------ Source passage ------

The class I enjoyed most in college was called, or at least about, ethnomethodology, which was what Dr. Harold Garfinkel called his approach to sociology. One of the key ideas, to put it very clumsily, was that the way the sociologist conducted his or her research actually told you more than the data he or she wound up compiling. Dr. Garfinkel was fascinated by what would have appeared to the naked eye to be “cuckoo” behavior — by, for instance, conducting a conversation not in a way that was traditionally coherent, but according to a predetermined set of arbitrary rules; one might, for instance, be alternately antagonistic and conciliatory, regardless of the other’s response.
Some of Dr. Garfinkel’s ideas were baffling, but nearly all of them were extremely interesting, and — dare I say it? — even fun. It was in Dr. Garfinkel’s class that I learned that the most accurate way of determining the popularity of a particular exhibit in a museum might not be to ask visitors what they’d found most interesting, but to measure the amount of wear on the carpeting in front of different exhibits.
It was in Dr. Garfinkel’s class too that I first became fascinated by transgenderism. As one who’d fallen short as a kid in many traditional tests of masculinity — I had no talent for knots or camping or fighting, and was hopeless with tools — I was intrigued by the idea of gender being largely learned, and thus subject to change.
All of which is intended to explain why, in the last few months, I’ve been fascinated by the huge incidence of transgenderism on Facebook. The transgendered seem to be the most compassionate people in the social networking cosmos. Every day, TGs write about travails ranging from dread of upcoming sexual reassignment surgery to self-loathing to the dread of being abandoned by shocked, uncomprehending spouses. Almost invariably, at least a dozen people — perfect strangers, in most cases, you’d have to assume — express their sympathy. The transgendered and those who lust after them seem constitutionally unable to punctuate, or even to spell hon, but those things render their compassion no less palpable.
There isn’t a single male-to-female transgendered person on Facebook, regardless how stubbly or misshapen or just plain foolish-looking, whom someone somewhere doesn’t find fantastically alluring. U r hott! For reasons about which I can only speculate, the somewhere typically seems to be Turkey or the Middle East. Judging from Facebook, in fact, I don’t think it would be unreasonable to suggest that Turkey is by far the kinkiest country in the solar system.
In other news, I hope you will consider joining my SAI movement, which I conceived years ago when I first encountered LOL. My thought was that only a microscopic minority of those liberally sprinkling LOL in their text messages and instant messages were actually laughing audibly. Recently, we’ve seen LOL being supplanted by LMAO or LMFAO, but once again I suspect very, very few are actually laughing their asses, much less their fucking asses, off. I submit that SAI — for smiling almost imperceptibly — is very much more accurate, and certainly more genteel than LMFAO.
Maybe I should mention that I’ll be receiving a small royalty for every appearance of SAI in digital communication. It has long been my ambition to be obscenely wealthy while I'm still young enough to enjoy it, and time is running out.

------

Work item: List every abbreviation for laughing or smiling in digital messages that the passage above mentions.

------ Information shown ------

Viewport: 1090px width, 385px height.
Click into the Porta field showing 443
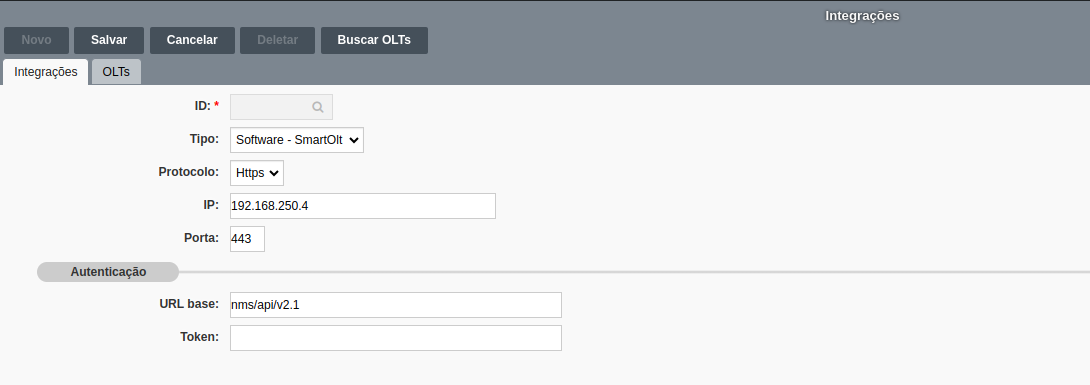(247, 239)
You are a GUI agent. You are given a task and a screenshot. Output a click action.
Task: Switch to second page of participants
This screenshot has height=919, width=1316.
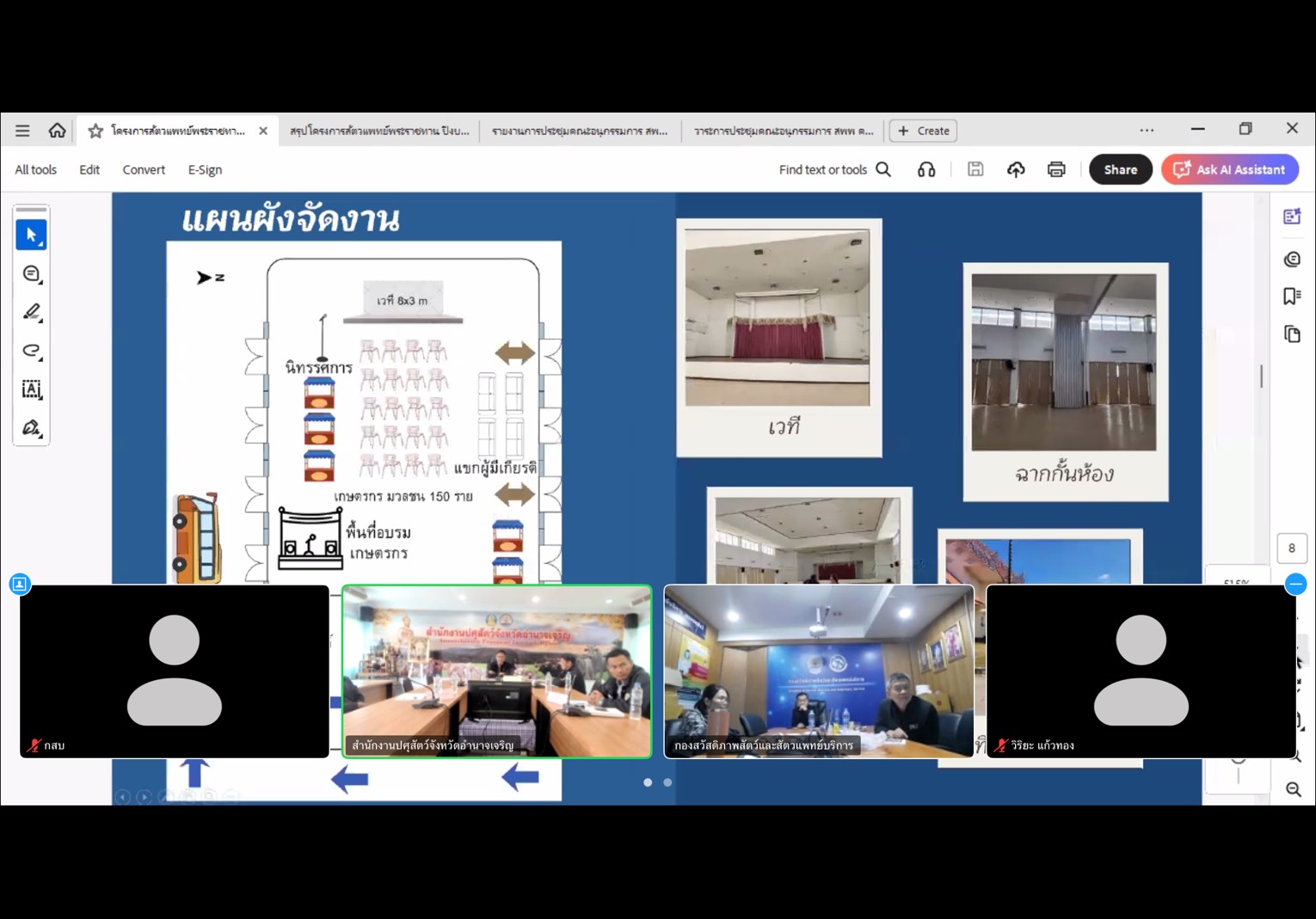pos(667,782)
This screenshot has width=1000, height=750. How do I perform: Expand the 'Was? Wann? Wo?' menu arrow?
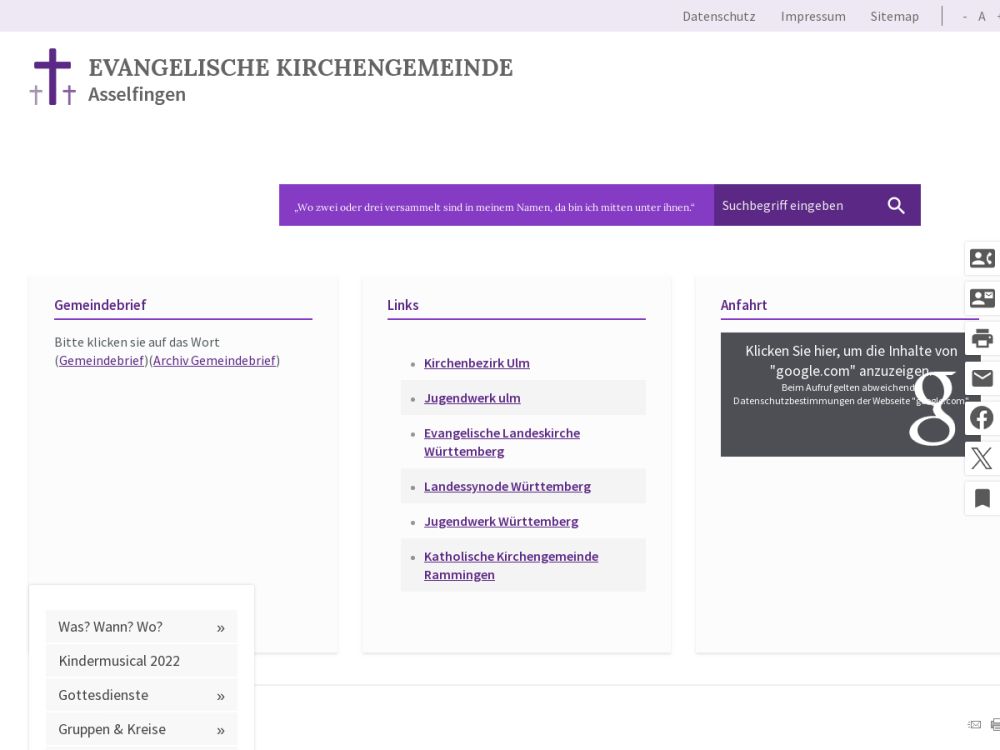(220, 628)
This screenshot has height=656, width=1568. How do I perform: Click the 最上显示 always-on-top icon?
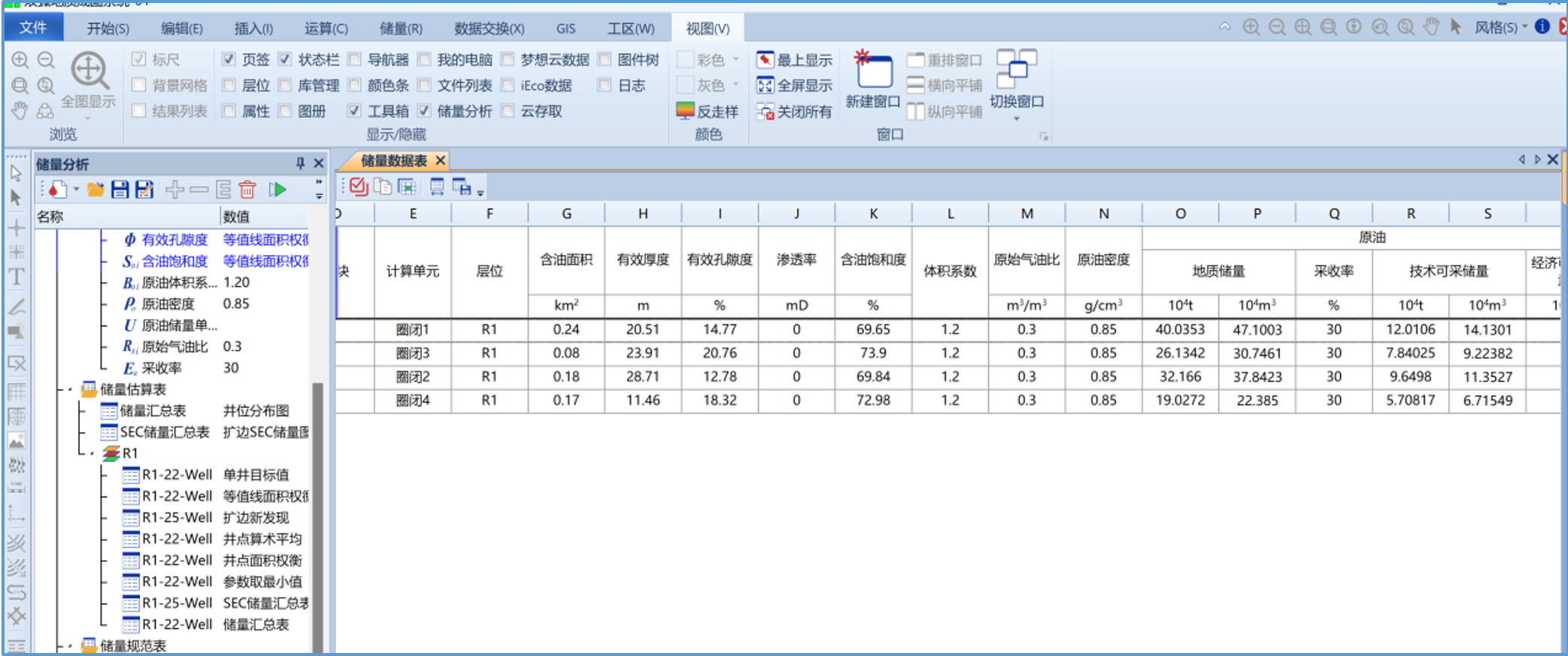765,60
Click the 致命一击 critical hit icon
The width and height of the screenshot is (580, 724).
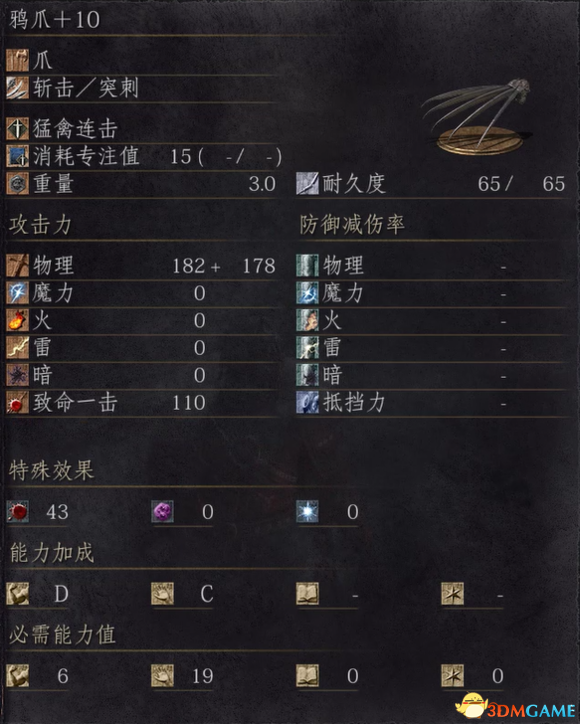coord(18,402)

------
------ Information shown ------

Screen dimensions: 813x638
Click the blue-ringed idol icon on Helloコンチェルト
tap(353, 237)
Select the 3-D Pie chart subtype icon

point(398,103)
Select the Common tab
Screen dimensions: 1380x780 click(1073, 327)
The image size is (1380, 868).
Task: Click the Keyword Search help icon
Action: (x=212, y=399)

------

Response for this exercise: LOL, LMAO, LMFAO, SAI